Study text Block Start

Tag Archives: Midori Francis

A Taste Sensation

Saccharine

by Hope Madden

Body image, binge behavior, shame, and desire fuel Natalie Erika James’s (Relic) third feature, Saccharine. From its fascinating opening sequence, you’ll be glad if you don’t buy popcorn.

That opening, scored with sensual moaning, cuts between extreme close ups of various body parts of a lithe woman on an elliptical, and extreme close ups of binge eating, but in reverse. As if the eater is removing those sloppy snacks rather than inhaling them.

Hana (Midori Francis) is the eater. She’s also the person eyeing the woman on the elliptical, Alanya (Madeleine Madden), a trainer who invites Hana to join her 12-week diet and exercise program. Profoundly self-conscious but smitten, Hana agrees.

Then she runs into old high school classmate Melissa (Annie Shapero), unrecognizable thanks to weight loss brought about by a technically illegal supplement called grey. What Melissa doesn’t know but med student Hana figures out is that the supplement is human ash.

Hana takes it anyway, loses weight, but the side effects are hardly what she bargained for. In the Ozempic era, the idea that someone might swallow pills of human ash to lose weight without regard to consequences feels right.

There’s a fetishistic quality to many of the film’s sequences. These become the sticky residue holding together a ghost story, a tale of generational and cultural identity crisis, and some serious body horror. That’s an awful lot for James to pack into her 112-minute run time. Though she doesn’t resolve everything, it’s the surprises and loose ends that are most intriguing.

Francis impresses as the fractured main character, driven and yet unable to control her binging, however hard she tries. James expertly uses the sympathetic, believable central figure to wind viewers through startling sensual indulgences punctuated by family drama.

Study text Block End

• Required action A
In the Saccharine review, what does Hana figure out the supplement called grey actually is?
• Required action B
Copy the Saccharine review word for word, from "by Hope Madden" up to and including "smitten, Hana agrees.".

Information given Block Start

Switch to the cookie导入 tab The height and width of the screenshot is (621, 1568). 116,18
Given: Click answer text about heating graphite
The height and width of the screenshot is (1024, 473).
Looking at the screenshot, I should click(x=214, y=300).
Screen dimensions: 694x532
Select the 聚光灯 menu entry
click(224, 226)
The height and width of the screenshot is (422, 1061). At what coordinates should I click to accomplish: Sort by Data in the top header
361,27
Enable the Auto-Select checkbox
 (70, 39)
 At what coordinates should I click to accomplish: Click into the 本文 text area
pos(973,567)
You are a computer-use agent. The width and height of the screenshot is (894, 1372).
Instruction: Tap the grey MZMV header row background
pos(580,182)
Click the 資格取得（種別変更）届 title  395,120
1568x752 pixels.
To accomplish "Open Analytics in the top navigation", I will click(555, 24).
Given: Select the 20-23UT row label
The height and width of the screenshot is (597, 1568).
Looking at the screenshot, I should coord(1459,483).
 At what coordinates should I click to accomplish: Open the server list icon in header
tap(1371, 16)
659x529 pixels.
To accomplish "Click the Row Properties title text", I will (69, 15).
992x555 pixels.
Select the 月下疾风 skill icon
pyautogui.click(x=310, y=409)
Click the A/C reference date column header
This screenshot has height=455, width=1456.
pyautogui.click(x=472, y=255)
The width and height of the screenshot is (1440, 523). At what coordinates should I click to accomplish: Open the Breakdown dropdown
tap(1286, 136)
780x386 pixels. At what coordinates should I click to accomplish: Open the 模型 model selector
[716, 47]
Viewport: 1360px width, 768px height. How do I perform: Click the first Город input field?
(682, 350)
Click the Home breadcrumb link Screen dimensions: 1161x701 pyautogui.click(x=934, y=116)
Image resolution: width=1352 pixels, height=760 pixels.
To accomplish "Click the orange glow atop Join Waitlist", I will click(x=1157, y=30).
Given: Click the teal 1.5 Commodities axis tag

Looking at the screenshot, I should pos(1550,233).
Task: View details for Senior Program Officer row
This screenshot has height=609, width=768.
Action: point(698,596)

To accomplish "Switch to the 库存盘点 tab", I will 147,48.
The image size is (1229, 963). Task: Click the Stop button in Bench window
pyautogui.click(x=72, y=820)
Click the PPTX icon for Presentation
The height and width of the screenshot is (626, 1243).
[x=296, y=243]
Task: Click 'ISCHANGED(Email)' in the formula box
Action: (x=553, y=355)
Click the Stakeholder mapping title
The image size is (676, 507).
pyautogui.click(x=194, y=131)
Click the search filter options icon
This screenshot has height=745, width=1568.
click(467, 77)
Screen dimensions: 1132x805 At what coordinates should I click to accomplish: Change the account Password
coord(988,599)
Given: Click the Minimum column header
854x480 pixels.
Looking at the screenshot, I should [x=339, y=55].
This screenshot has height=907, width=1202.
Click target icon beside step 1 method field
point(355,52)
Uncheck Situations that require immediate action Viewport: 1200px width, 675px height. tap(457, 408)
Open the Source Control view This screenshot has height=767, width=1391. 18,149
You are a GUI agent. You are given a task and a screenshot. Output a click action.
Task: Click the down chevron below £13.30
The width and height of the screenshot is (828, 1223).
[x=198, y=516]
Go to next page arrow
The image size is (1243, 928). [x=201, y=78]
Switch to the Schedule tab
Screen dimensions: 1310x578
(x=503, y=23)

Information given Block End

• Exercise output A
Human ash.

• Exercise output B
by Hope Madden

Body image, binge behavior, shame, and desire fuel Natalie Erika James’s (Relic) third feature, Saccharine. From its fascinating opening sequence, you’ll be glad if you don’t buy popcorn.

That opening, scored with sensual moaning, cuts between extreme close ups of various body parts of a lithe woman on an elliptical, and extreme close ups of binge eating, but in reverse. As if the eater is removing those sloppy snacks rather than inhaling them.

Hana (Midori Francis) is the eater. She’s also the person eyeing the woman on the elliptical, Alanya (Madeleine Madden), a trainer who invites Hana to join her 12-week diet and exercise program. Profoundly self-conscious but smitten, Hana agrees.